Da muss ich einmal kräftig in mein Smartphone lachen.
Die einzigen bemerkbaren (ungleich „bemerkenswerten“) Steigungen sind die, die man auf einen oder von einem der vielen Deiche hoch- oder runterradelt. Vor einer Abfahrt wird sogar mit dem Hinweis „Steil!“ gewarnt. Ich will mal so sagen: Die Hofeinfahrt neben unserem Haus in der Schillerstraße hat sicherlich die doppelte Steigung. Es bestand also zu keiner Zeit eine Gefahr. Aber auch leider keine Möglichkeit mal Schwung zu holen und rollen zu lassen. Also alles weiter auf Stufe eco und trampeln, trampeln, trampeln. Zu Hause angekommen zerfällt die Familie erstmal in ihre Einzelteile und jeder geht einer selbstgewählten Beschäftigung nach. Clemens isst Vla und daddelt auf der Switch, Carina sitzt auf der Gartencouch und liest in ihrem Buch, das Pubertier pubertiert mit ihrem Smartphone in ihrer Prinzessinen-Suite, Emil schaut sich wahlweise die Klinker oder die Bäume an und ich schreibe an diesen Zeilen hier. Irgendwann stößt der Nachbarsjunge Luke dazu und die Racker verziehen sich auf die Wiese zum Kicken. Und nachdem sich das Pubertier ein Müsli einverleibt hat, liefert es sich mit Carina ein heiteres Federballspiel auf der von Clemens und Luke vereinnahmten Wiese.

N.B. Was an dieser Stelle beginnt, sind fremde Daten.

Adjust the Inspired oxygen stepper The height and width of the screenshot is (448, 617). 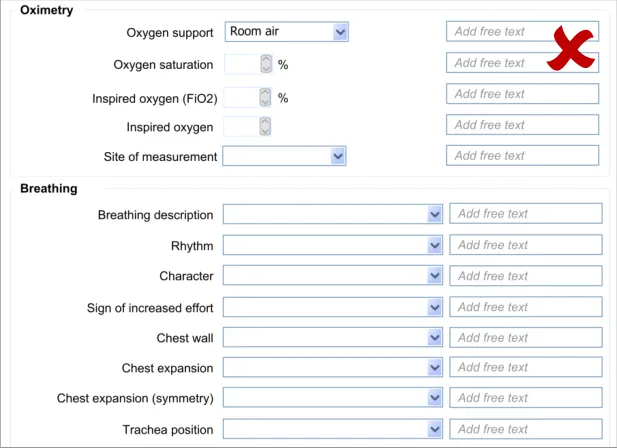pyautogui.click(x=265, y=127)
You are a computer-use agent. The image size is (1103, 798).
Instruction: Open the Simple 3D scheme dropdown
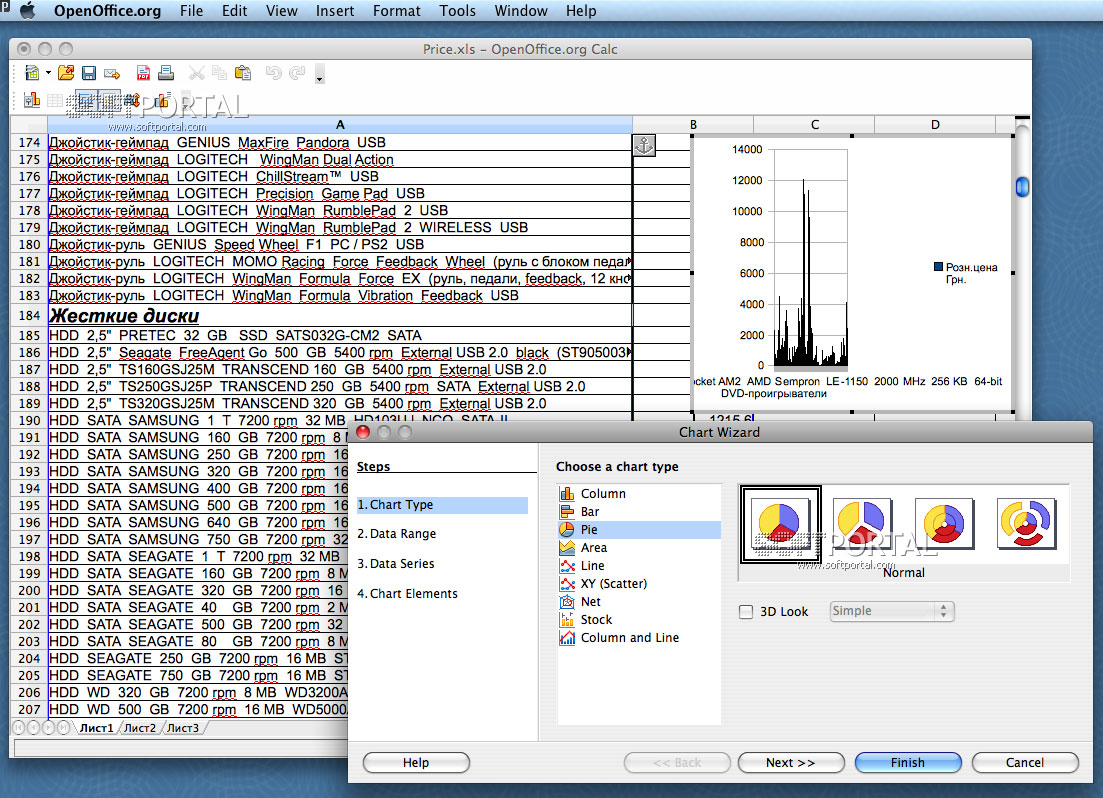[x=891, y=611]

Da die kalorienbewusste Sterne-Küche von heute mittag noch allen im Magen liegt, fällt einstimmig der Beschluss, dass es heute abend -wenn überhaupt- nur Aufbackbrötchen mit Wurstresten gibt. Morgen geht es nach Goes [´chu:hs] um die bereits ausgedünnten Lebensmittelvorräte wieder aufzufüllen. Vielleicht investieren wir dort noch in eine Kühltasche und -akkus und eine Handyhalterung für‘s Fahrrad.
Die Kühltasche könnte alsbald schon an Relevanz gewinnen, da ich unserem Strandnachbarn Christian mehrere Bier schulde. Als wir heute nämlich an unsere Strandbude kamen, befand sich im Inneren eine Botschaft von ihm an uns. Bei unserer gestrigen Abreise haben wir wohl vergessen (oder es nicht richtig durchgeführt) die Tür abzuschließen und er hat den Strandbudenbesitzer gebeten, dies zu erledigen. Ich sage ja immer: Es geht ja nichts über gute Nachbarschaft. Das gilt für zu Hause, wo Helene die Blumen gießt und Thomas die Tonnen rausstellt (als Urlaubsvertretung für Jürgen) als auch im Urlaub, wo man gegenseitig ein Auge auf die Strandbude wirft.
Der Abend zerfasert in einer Mischung aus leichter körperlicher Betätigung, verbraten der gestrigen Restnudeln mit Ei und Pesto seitens Pauline und mehrerer Runden Skip-Bo bevor gegen viertel vor zehn alle Mann ins Bett fallen und -wie im elterlichen Falle- der fehlende Schlaf der letzten Nacht nachgeholt wird.
In diesem Sinne: Gute Nacht und bis morgen!